Aliza Marcus writes: In February, Kurdish politicians held a joint press conference with Deputy Prime Minister Yalcin Akdogan to announce a new plan for the rebel group to renounce its armed struggle while the government made democratic reforms. Erdogan quickly disavowed any deal.
“The cease-fire didn’t end in July; Turkey ended it long before,” [Cemil] Bayik [the de facto commander of PKK forces] said. “We are in favor of negotiations, but until that happens, we will continue the war if that’s what Turkey wants.”
Bayik’s reputation wasn’t built in combat — in the past, he was primarily responsible for running the group’s training academy in Lebanon’s Bekaa Valley and then its rearguard bases in northern Iraq — but he has a reputation for having a keen grasp of what it takes to maintain the group’s unity and focus on its twin goals of freedom for [PKK leader, Abdullah] Ocalan and self-rule for the Kurds. As his armed guards patrolled just out of sight, he laid out PKK demands for resuming the cease-fire.

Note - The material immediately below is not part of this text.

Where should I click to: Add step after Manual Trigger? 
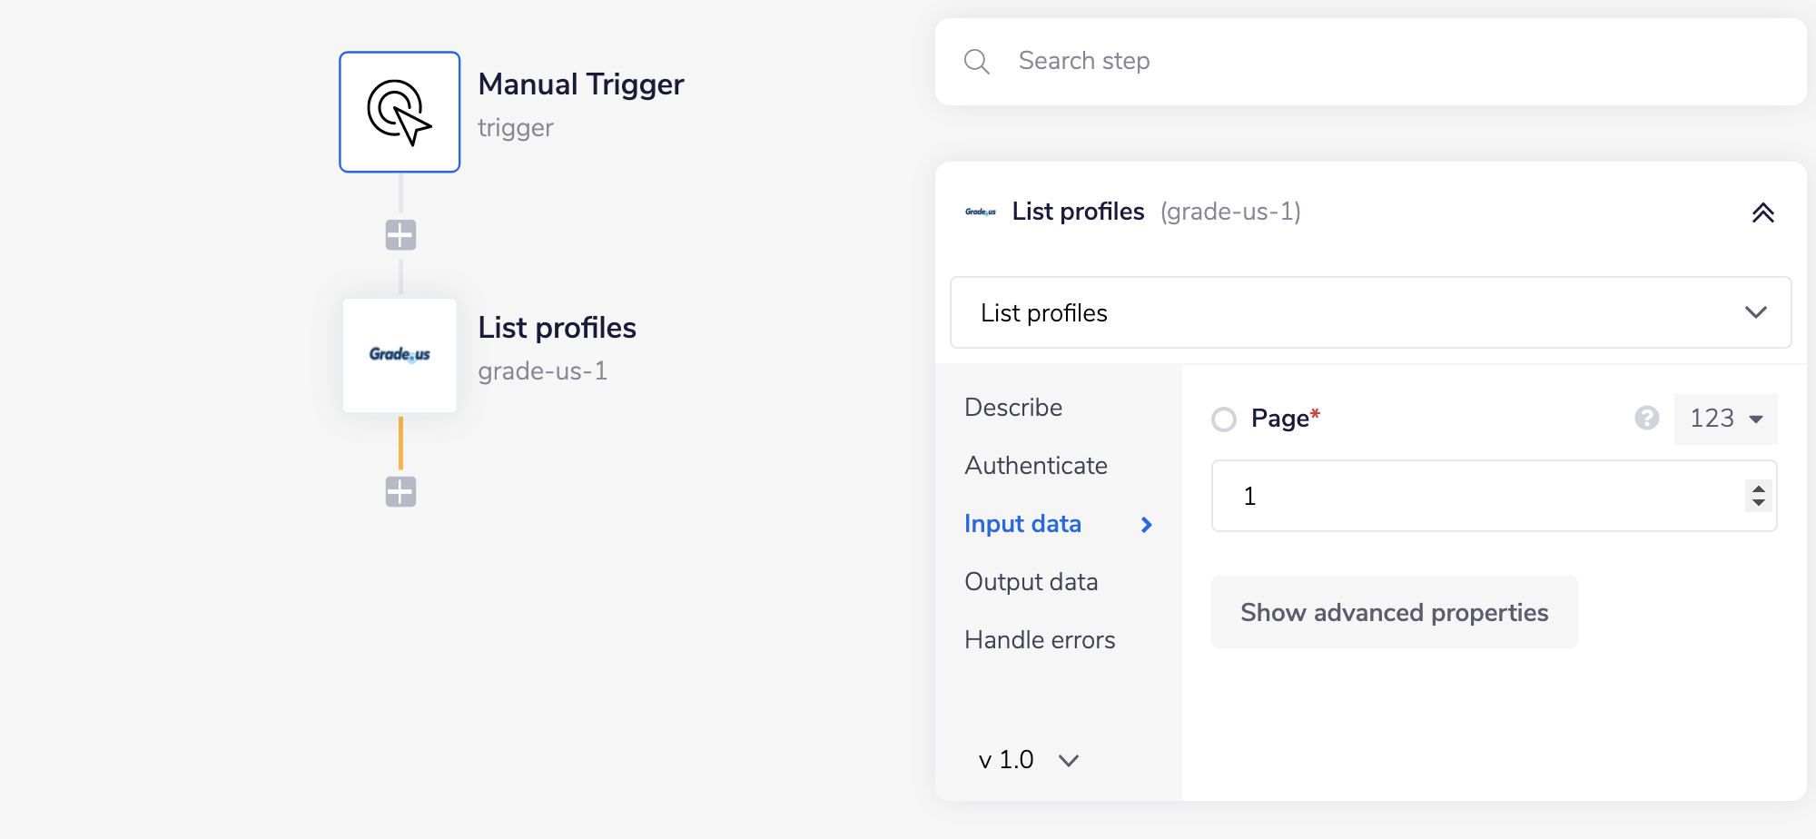(x=400, y=235)
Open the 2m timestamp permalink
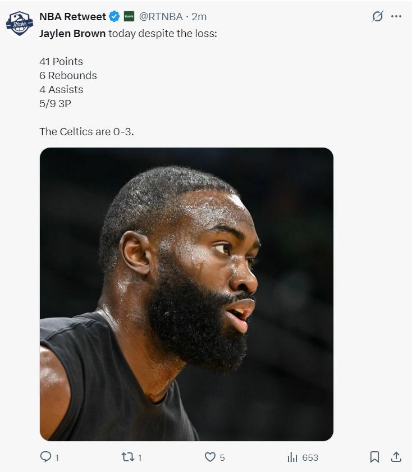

“A cease-fire needs to be agreed on by both sides, and we need a public statement from Turkey that they are ready for dialogue,” added Bayik.
In other words, there won’t be any more unilateral cease-fires — even with de facto government agreement, as was the case in 2013. The PKK also wants a monitoring committee to ensure both sides are doing what they need to under any new cease-fire plan, and the group wants to be able to meet with Ocalan, who is held on Imrali island prison, in the Sea of Marmara, with access tightly controlled by the state.
Bayik, who wore a small pin with Ocalan’s image on his shirt, insisted that the PKK leader’s imprisonment shouldn’t be a barrier to direct talks with senior PKK officials. “These are technical issues,” Bayik said, “let them first accept that Ocalan can meet with the PKK’s leadership and then we can work out how.”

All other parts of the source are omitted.